Aún vive en la misma aireada casa en altos de la calle San Carlos a la que se mudaron sus padres cuando ella, la menor y única mujercita de la prole, apenas tenía tres años de edad. Y donde, desde hace cuatro meses, aprende a sobrevivir a Joel, el soldado rebelde de la Columna Uno. El compañero de toda su vida madura.
Su madre, Dolores, que acabaría por hacerle un monumento de lágrimas y silencios a su nombre de pila, le inculcó la pasión por la pedagogía cuando le propuso matricular en la recién creada Escuela Normal para Maestros de Kindergarten, en Prado llegando a Santa Cruz por la senda oriental.
Antes del matrimonio “Lolita” había sido la primera mujer que trabajó en las oficinas cienfuegueras de la llamada Compañía Cubana de Electricidad. Apremiada por la temprana muerte de su padre, Clemente, víctima mortal en la Calzada de Dolores de las balas de la política en el polvorín que era el Cienfuegos del machadato.
El camino a la Normal se lo abrió el diploma de bachiller otorgado por las Dominicas Americanas, una escuela para bolsillos bien dotados a la cual pudo acceder sin costo, pues su padre, Luis, dueño de la librería El Renacimiento (De Clouet entre San Carlos y Santa Cruz), tenía entre sus mejores clientes a las monjas que regían el plantel. A quienes, además, les llevaba las estadísticas contables.
A la casa habanera de la tía Margot llegó la recién graduada normalista y en una escuelita de la Iglesia Católica, en San Lázaro cerca del Malecón, tuvo su bautizo profesional durante el curso 1958-59. Con el parteaguas de la historia nacional escribiendo sus primeras páginas, regresó a Cienfuegos. Sin saber muy bien a qué.

======

• EJERCICIO 1
Copia tal cual el pasaje del fragmento de página entre "Aún vive en" y "la senda oriental.", ambos incluidos.
• EJERCICIO 2
Según el fragmento de página, ¿cómo se llamaba la librería de la que era dueño Luis?
• EJERCICIO 3
Prosigue el relato sobre la maestra normalista de Cienfuegos a partir de su última oración.

• FILAS EXTRAÍDAS
======

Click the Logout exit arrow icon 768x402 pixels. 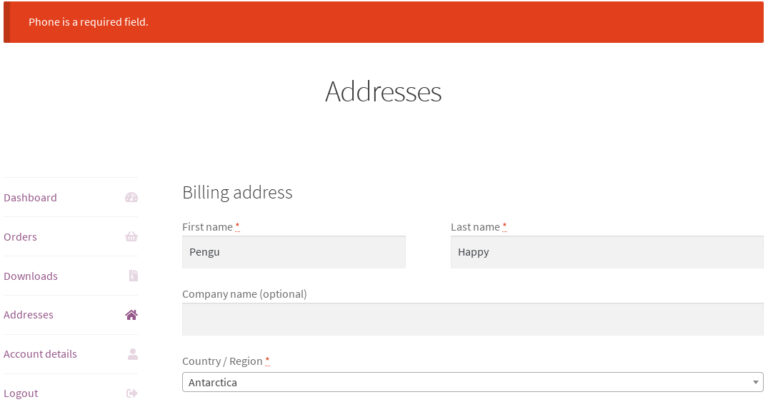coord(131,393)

======

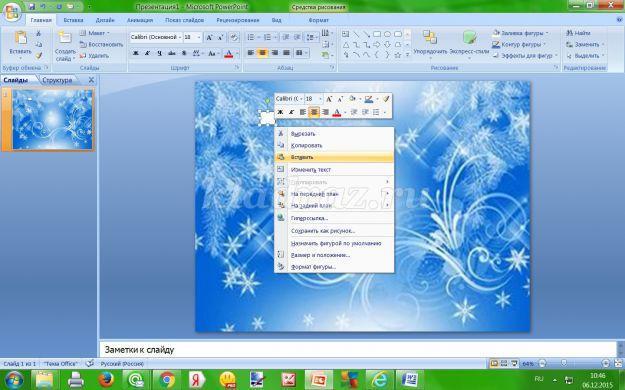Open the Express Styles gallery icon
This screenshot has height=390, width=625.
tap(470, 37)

======

• RESULTADO ESPERADO 1
Aún vive en la misma aireada casa en altos de la calle San Carlos a la que se mudaron sus padres cuando ella, la menor y única mujercita de la prole, apenas tenía tres años de edad. Y donde, desde hace cuatro meses, aprende a sobrevivir a Joel, el soldado rebelde de la Columna Uno. El compañero de toda su vida madura.
Su madre, Dolores, que acabaría por hacerle un monumento de lágrimas y silencios a su nombre de pila, le inculcó la pasión por la pedagogía cuando le propuso matricular en la recién creada Escuela Normal para Maestros de Kindergarten, en Prado llegando a Santa Cruz por la senda oriental.

• RESULTADO ESPERADO 2
El Renacimiento.

• RESULTADO ESPERADO 3
En 1960 cuando Fidel crea las diez mil aulas accede a una, si así se le pudiera llamar a la mitad de la caballeriza del latifundista espirituano Carbonell que debió compartir con los corceles, en la hacienda Casa de Tabla, allá por el lomerío escambradeño de Limones Cantero, más arriba de El Condado, en Trinidad de Cuba. ‘Realmente, no tengo donde poner su aula’, cortó por lo sano el terrateniente casi a modo de saludo.
“Mi madre no quería que fuera, era su niña mimada. Allí comencé a tomar mis propias decisiones. Era una casa lindísima de mampostería con muchísimos cuartos. Al menos accedió a que compartiera la vivienda con el mayoral, su esposa y una niñita, pues él solo venía de Pascua a San Juan, supongo que a recoger sus ganancias. Los demás eran bohíos”.
Con unos banquitos hechos en el lugar y una pizarra que se consiguió en la villa trinitaria, Conchita comenzó a enseñar las primeras letras y los números iniciales a unos 15 niños y adolescentes, que habían vivido en la oscurana del conocimiento.
El año 1961 trajo consigo la Campaña de Alfabetización y la joven maestra cienfueguera debió simultanear su trabajo docente en el espacio ganado a los caballos de Carbonell con la atención a un grupo de brigadistas Conrado Benítez (niños de 11, 12 y 13 años) y Patria o Muerte (obreros de las ciudades) ubicados en la zona.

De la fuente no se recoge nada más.